__Aim of the exercise__
Where in the data below does the word "will" appear? Copy every line that has it.

*** Data Section Begins ***

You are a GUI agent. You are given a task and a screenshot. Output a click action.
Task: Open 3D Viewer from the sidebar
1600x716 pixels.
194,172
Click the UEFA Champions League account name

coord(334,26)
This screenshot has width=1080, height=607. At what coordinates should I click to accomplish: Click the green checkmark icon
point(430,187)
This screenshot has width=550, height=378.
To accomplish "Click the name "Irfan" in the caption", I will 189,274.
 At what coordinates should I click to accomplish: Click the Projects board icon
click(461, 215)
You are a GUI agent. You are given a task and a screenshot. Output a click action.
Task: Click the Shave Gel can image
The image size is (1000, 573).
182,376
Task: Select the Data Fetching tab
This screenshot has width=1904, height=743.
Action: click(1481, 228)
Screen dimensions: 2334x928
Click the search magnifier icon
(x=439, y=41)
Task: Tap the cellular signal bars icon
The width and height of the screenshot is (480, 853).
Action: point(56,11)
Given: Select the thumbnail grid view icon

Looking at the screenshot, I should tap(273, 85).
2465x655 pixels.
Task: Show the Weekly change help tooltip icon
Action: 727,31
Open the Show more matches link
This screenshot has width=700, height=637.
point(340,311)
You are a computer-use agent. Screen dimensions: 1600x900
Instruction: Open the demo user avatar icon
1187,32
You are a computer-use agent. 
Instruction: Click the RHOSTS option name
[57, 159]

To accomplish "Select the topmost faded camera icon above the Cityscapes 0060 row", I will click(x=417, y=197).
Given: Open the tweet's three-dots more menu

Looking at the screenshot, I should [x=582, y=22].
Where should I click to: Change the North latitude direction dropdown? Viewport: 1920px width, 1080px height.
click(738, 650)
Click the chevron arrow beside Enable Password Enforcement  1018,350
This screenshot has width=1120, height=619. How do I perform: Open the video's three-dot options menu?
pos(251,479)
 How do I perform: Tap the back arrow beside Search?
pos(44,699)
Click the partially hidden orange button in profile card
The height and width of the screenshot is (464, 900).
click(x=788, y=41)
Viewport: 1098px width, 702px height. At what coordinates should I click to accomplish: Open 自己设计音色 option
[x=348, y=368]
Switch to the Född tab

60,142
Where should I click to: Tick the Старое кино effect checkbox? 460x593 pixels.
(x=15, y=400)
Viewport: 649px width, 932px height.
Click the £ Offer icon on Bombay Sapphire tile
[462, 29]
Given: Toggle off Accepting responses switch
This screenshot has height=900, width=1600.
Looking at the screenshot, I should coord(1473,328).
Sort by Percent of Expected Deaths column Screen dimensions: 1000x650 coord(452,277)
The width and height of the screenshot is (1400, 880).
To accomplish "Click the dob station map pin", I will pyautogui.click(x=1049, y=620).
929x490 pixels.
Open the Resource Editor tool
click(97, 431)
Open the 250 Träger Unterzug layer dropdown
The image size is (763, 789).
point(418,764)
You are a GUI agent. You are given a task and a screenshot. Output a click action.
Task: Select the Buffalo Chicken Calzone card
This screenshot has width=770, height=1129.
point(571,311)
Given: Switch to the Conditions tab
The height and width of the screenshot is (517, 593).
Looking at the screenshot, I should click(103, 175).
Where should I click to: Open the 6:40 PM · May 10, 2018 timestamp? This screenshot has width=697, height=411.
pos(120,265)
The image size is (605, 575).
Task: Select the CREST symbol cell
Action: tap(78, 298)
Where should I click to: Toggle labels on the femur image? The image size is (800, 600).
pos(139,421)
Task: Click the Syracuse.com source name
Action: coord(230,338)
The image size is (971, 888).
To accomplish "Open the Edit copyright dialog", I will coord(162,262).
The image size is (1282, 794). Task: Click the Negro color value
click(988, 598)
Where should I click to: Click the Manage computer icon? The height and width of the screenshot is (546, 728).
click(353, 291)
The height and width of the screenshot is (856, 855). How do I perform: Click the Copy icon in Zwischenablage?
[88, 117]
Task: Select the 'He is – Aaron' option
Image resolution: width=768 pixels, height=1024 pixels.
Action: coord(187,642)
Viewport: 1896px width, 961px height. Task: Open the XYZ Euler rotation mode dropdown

*** Data Section Ends ***

__Written answer__
To accomplish "Click the name "Irfan" in the caption", I will 189,274.
To accomplish "Select the topmost faded camera icon above the Cityscapes 0060 row", I will click(x=417, y=197).
To accomplish "Click the dob station map pin", I will pyautogui.click(x=1049, y=620).
To accomplish "Open the Edit copyright dialog", I will coord(162,262).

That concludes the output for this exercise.